Raittila, Hannu: Canal Grande

Genre: Roman

Klappentext:
Fünf Finnen wurden von der UNESCO entsandt, das sinkende Venedig vor dem Untergang zu bewahren. Doch die wissenschaftliche Delegation steht vor einer viel größeren Herausforderung, die seltsame venezianische Lebensart. Bald versinkt, was so seriös begann, in einem Chaos aus Alkohol, Korruption, Liebschaften und Naturgewalten.

Meine Einschätzung:
Was für ein herrlich schräger Venedigroman.

Fazit:
Wer seine romantische Vorstellung von Venedig überprüfen möchte, der sollte sich die Beschreibung der Stadt aus der Sicht von 3 Nordeuropäern zu Gemüte führen.
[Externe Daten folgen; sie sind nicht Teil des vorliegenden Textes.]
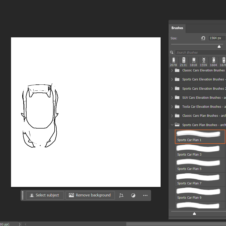Viewport: 226px width, 226px height.
Task: Collapse the Sports Cars Plan Brushes folder
Action: pos(172,125)
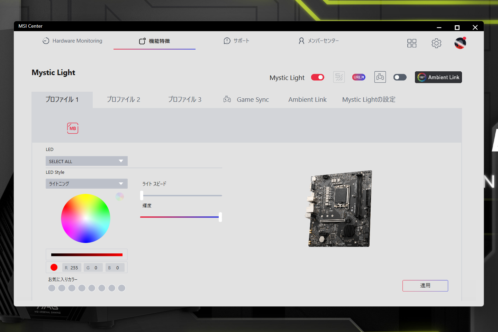498x332 pixels.
Task: Click the grayed sync icon beside Mystic Light
Action: pos(339,77)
Meyer, Kai: Die fließende Königin

Genre: Fantasy für Kinder/Jugendliche

Brennende Schatten (Vorgeschichte)
Die fließende Königin
Das steinerne Licht
Das gläserne Wort

Heute habe ich die letzte Minute von Kai Meyers Trilogie beim Bügeln gehört. Die Mädels und ich haben die Hörbücher auf langen Autofahrten gehört. Um sie alleine zu Hause zu hören, war die Geschichte für die Mädchen doch etwas zu gruselig und traurig.
Die Geschichte spielt in Venedig, das von einem grausamen Krieg bedroht wird. Ein wiederauferstandener ägyptischer Pharao will die Weltherrschaft an sich reißen und steht nun vor den Brücken Venedigs.Dort leistet ihm eine kleine Gruppe von Waisenkindern Widerstand, die sich aufmachen, die Welt zu retten. Merle und ihre Freunde retten die Fließende Königin, eine mystische Gestalt, die bisher die Stadt beschützt hat und suchen Hilfe bei fliegenden Steinlöwen und Meerjungfrauen. Sie werden bedroht von dämonische Kreaturen, von seelenlosen Mumienkriegern, gewissenlosen Horus-Priestern und brutalen Sphinxen und, um es vorweg zu nehmen: Es gibt kein richtiges Happy-End.
Also, das ist keine leichte Lektüre (bzw. Horchtüre), aber spannend. Kai Meyer entwirft eine ausgefeilte, brutale, gruselige, groteske Parallelwelt, in der alles möglich scheint. Die Hauptfiguren geraten oft in ausweglose Situationen und können sich häufig nur unter tragischen Verlusten daraus befreien. Sie kämpfen für ihre Freiheit, für die Freiheit der Menschheit und für die Freundschaft.
Den Kindern und mir haben besonders die fantasievollen Figuren gefallen, Meerjungfrauen mit wunderschönen Augen, aber mit häßliche Haifischmündern, die z.B. auf den Namen Unke hören. Oder Sphinx-Frauen, die ihre Gestalt wandeln können und Lalapeia heißen. Auch der tapfere, fliegende Steinlöwe Vermitrax, dessen Volk niedergemetzelt wurde, wächst dem Hörer ans Herz.

Fazit: Wer fantasievolle, spannende, tragische und ungewöhnliche Geschichten mag, der sollte es mal mit Kai Meyer probieren.